First off, it was a good use of my time. I complained about aspects of the course and I definitely think it can be improved. But it was a good introduction to what machine learning is and enough hands-on that I feel like I can no go do my own work with real tools. I also mostly liked the Coursera structure, having weekly deadlines and assignments was the structure I needed to actually learn something.
Techniques and Approaches
The thing I was most interested in learning is the general gestalt of machine learning, like how to sit down and get a problem solved. That was covered reasonably well through the course to varying degrees.
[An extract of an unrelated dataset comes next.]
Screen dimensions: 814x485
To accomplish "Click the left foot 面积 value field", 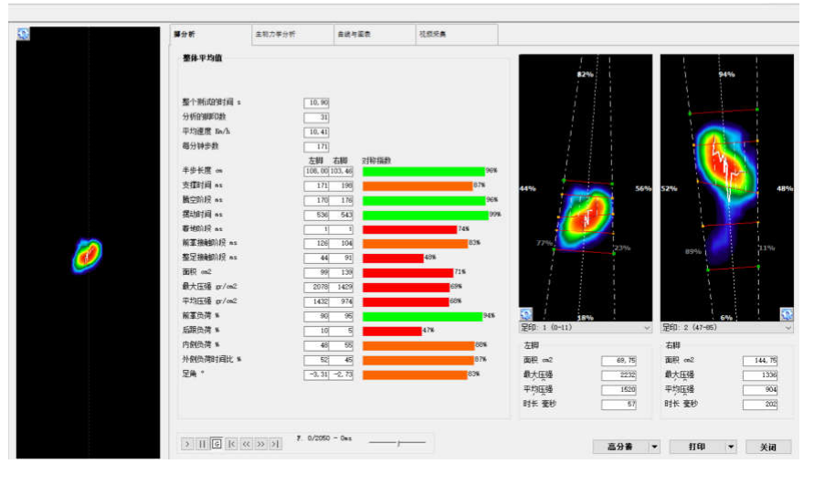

Some themes:
- The general structure of “take a training set of data. train a model on it. evaluate the mode against your test set. apply the model”. In some sense all the machine learning systems do the same thing: map a vector of input data to a scalar output value. The various algorithms are just different approaches to learning how to map input data to outputs. I didn’t understand they all fit into this category before.
- The specific way that the training step is basically just running a function minimizer over your cost function (ie: measure of error). The subtlety here is most minimizers require some understanding of the gradient as well, which means you need to take partial derivatives of your cost function. (I wonder if numeric approximations to the derivative are useful in practice?)
- The concept of high bias vs high variance models, ie: overfitting the data vs. underfitting the data. Basically if your choice of algorithm has a lot of internal knobs to twiddle, it’s likely you have high variance and might overfit the data, particularly if you don’t have a big data sample. Alternately if your chosen model is too simple the system might not ever predict the data well because it lacks the expressive power. I particularly liked the way you can detect which problem your system has with measuring the learning curve, how well your system learns based on how much data you give it.
- Precision, recall, and f-score as a way to evaluate the success of a model.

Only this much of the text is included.